Pouco importa se a sala realmente fica azul: o que importa é imaginá-lo, desejá-lo. Uma das legendas microscópicas diz: "Esta linha faz parte de um círculo muito grande" . Uma pequena evidência que resume o significado da exposição: o que você conheceu até agora é apenas um fragmento do círculo que é Yoko Ono.

O corpo, assim como as palavras, é para Ono um espaço de significação: frágil, exposto, coletivo. Torna-se ainda mais em movimento. No Filme nº 4 (Bottoms), de 1966, as nádegas de dezenas de pessoas passam. A mensagem? Restaurar o corpo à sua dignidade natural . Ainda mais desconcertante é Cut Piece , onde o público é convidado a cortar pedaços de tecido do vestido da artista. Um gesto que denuncia a passividade do espectador, o egoísmo dos criadores, e se torna um ato político, quase humanitário. Ainda mais intenso é Freedom (1970), onde Ono tenta várias vezes tirar o sutiã, com raiva e frustração: uma luta para se libertar de um sistema que aprisiona corpos e mentes.
Além da arte e da participação, há também a vontade de libertar os outros. Este é o significado de uma das obras mais fortes: Add Colour (Refugee Boat) . Um casco branco ocupa o centro de uma sala agora completamente coberta por inscrições em azul, deixadas por visitantes.
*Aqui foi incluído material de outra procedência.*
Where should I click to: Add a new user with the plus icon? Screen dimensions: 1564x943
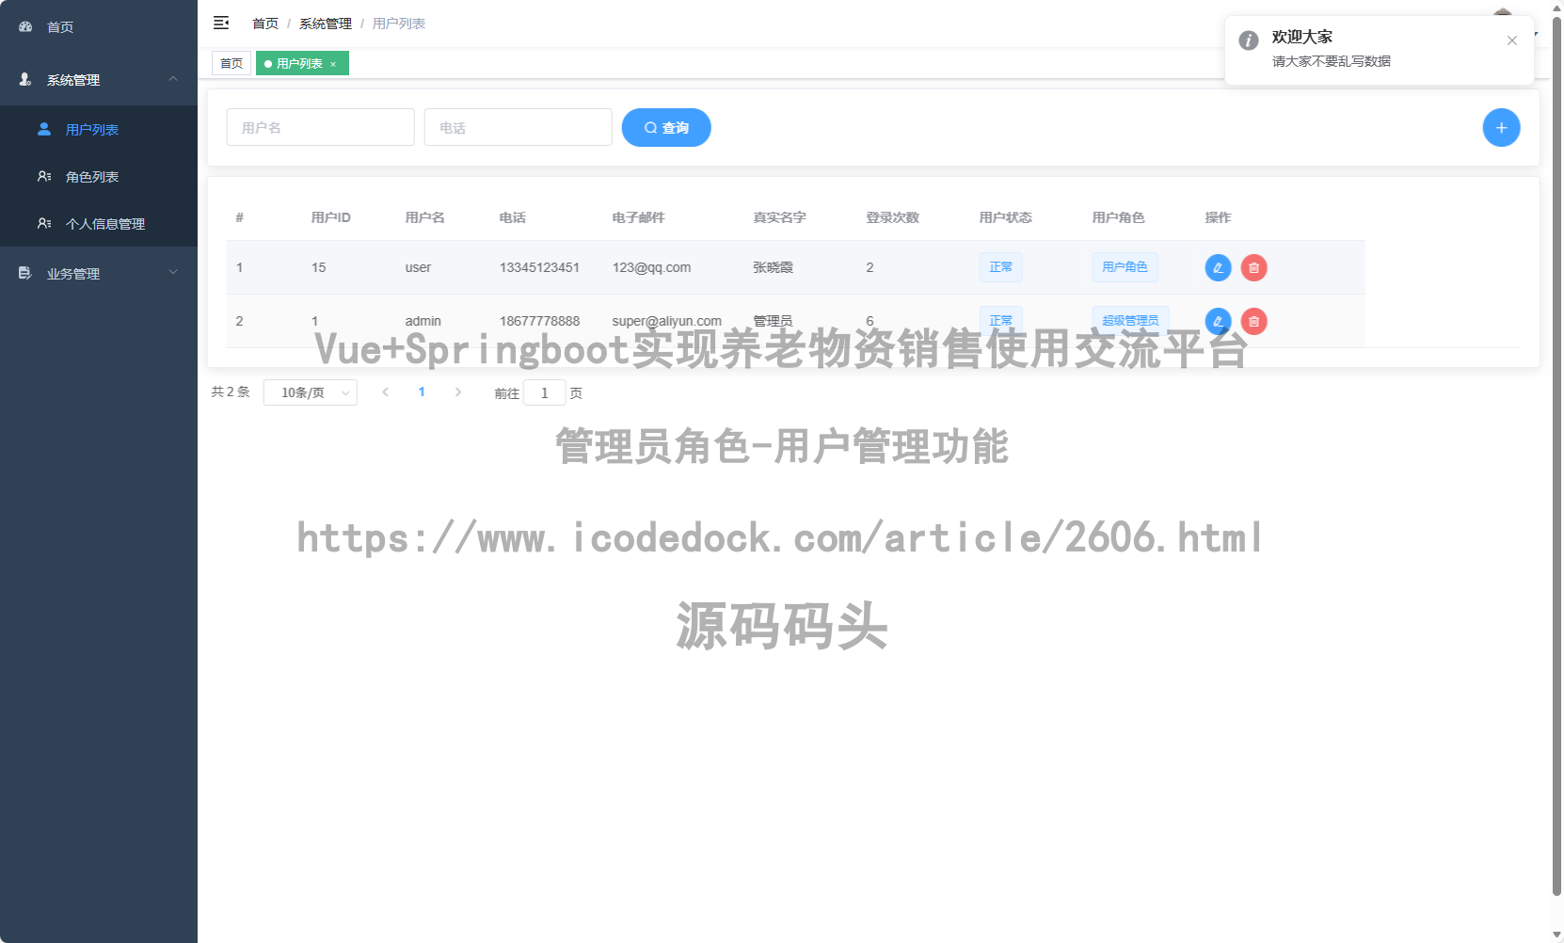click(x=1501, y=127)
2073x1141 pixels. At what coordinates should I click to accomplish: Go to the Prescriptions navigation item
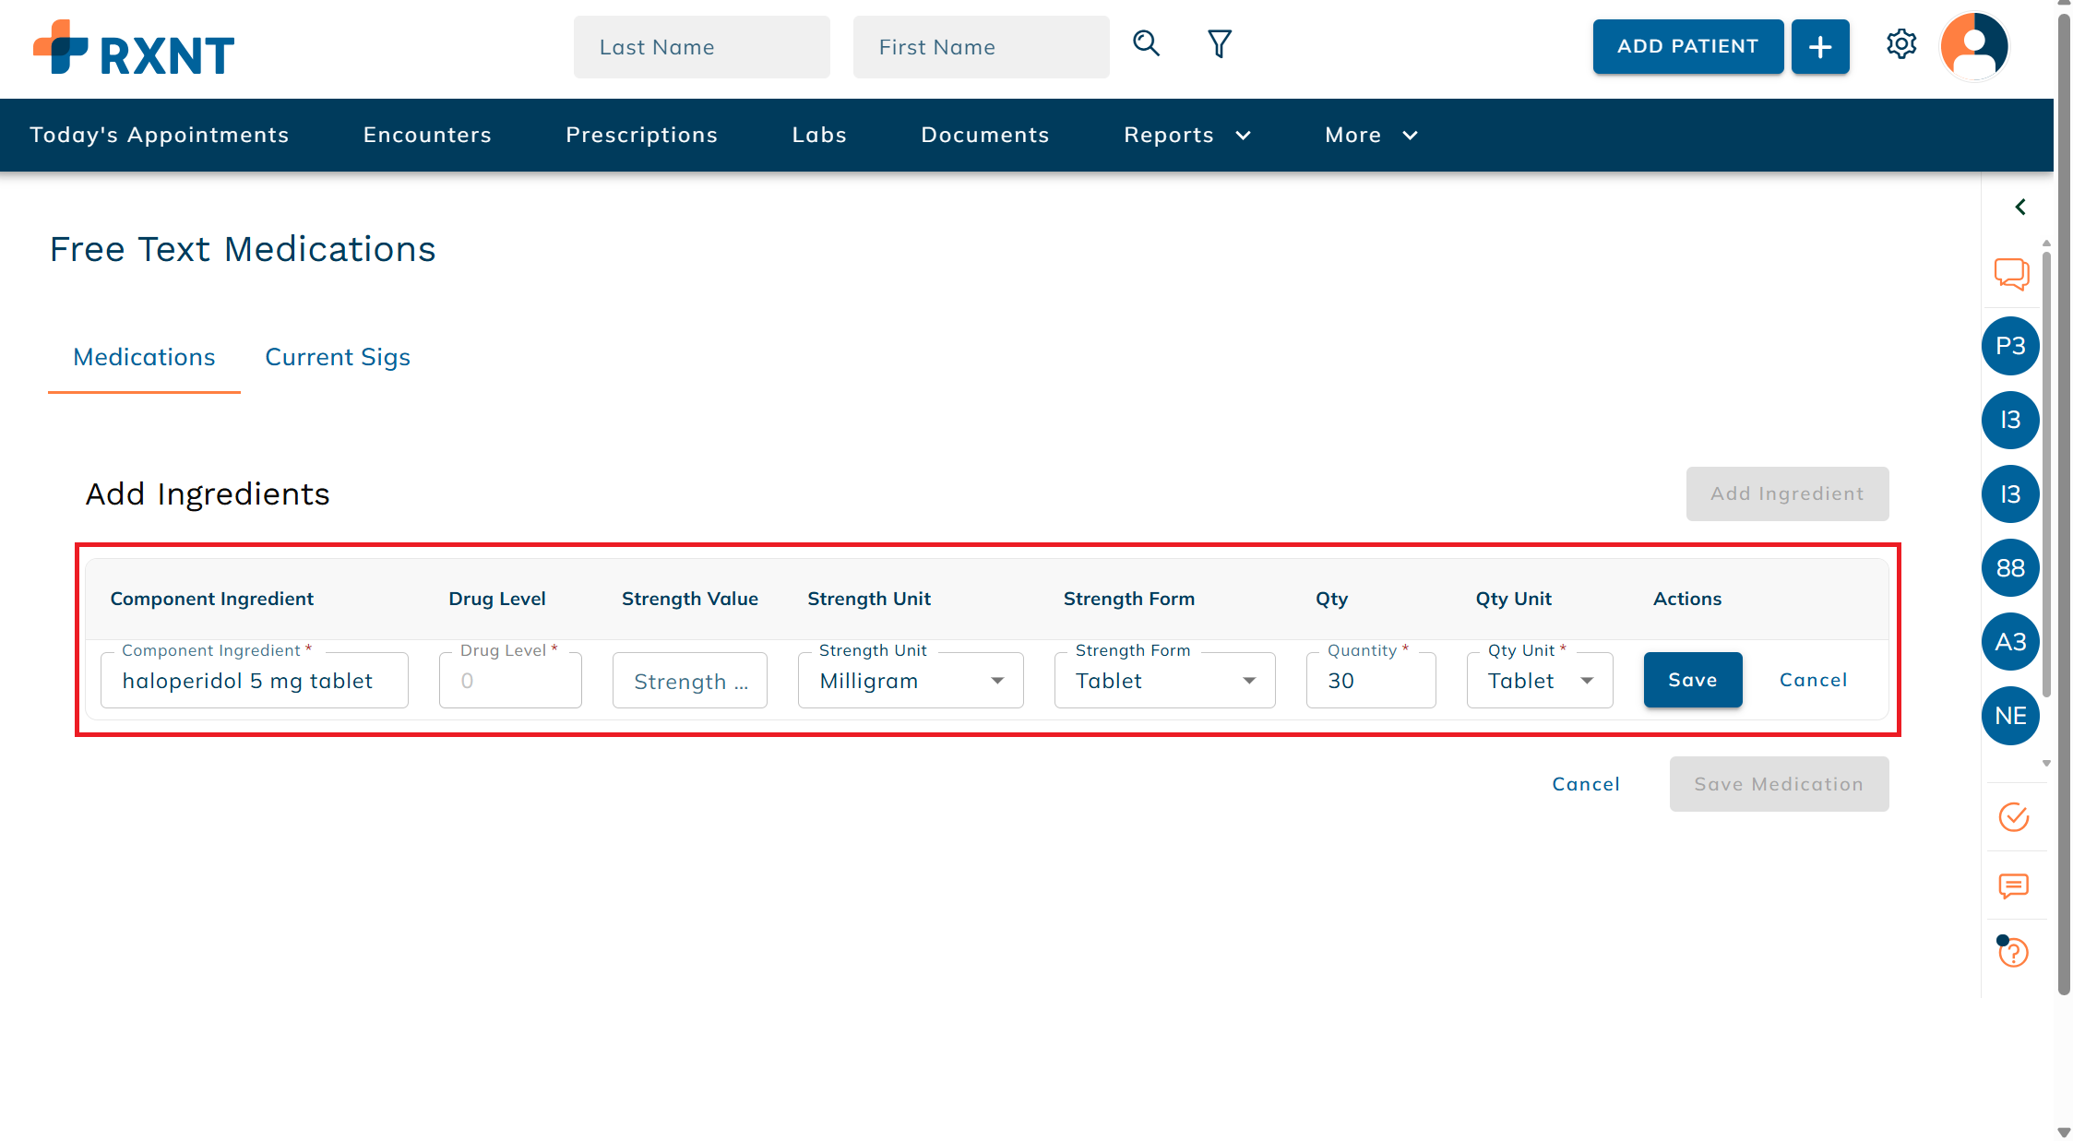[642, 135]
Porque participar, aqui, significa tomar posição . O que resta é um amontoado caótico que se assemelha a uma oração coletiva. Azul como o mar e a tristeza.
A exposição termina com um altar secular à maternidade : My Mommy is Beautiful , uma sala branca coberta com post-its dedicados às mães, biológicas ou simbólicas.
Incompreendida, ridicularizada pela imprensa durante décadas, Ono resistiu com firmeza e ironia, antecipando linguagens que só hoje encontram pleno reconhecimento. O catálogo também reúne algumas de suas "instruções" e reflexões mais raras sobre sua profunda influência em gerações inteiras.
Setenta anos após suas primeiras instruções, Yoko Ono não pede respostas, mas gestos. Não soluções, mas Imaginação , participação , responsabilidade . Pegue um pedaço do céu de Berlim (como em pedaços de céu ) e leve-o embora. Recupere um fragmento de cada vez. Tudo é linha, em um imenso círculo.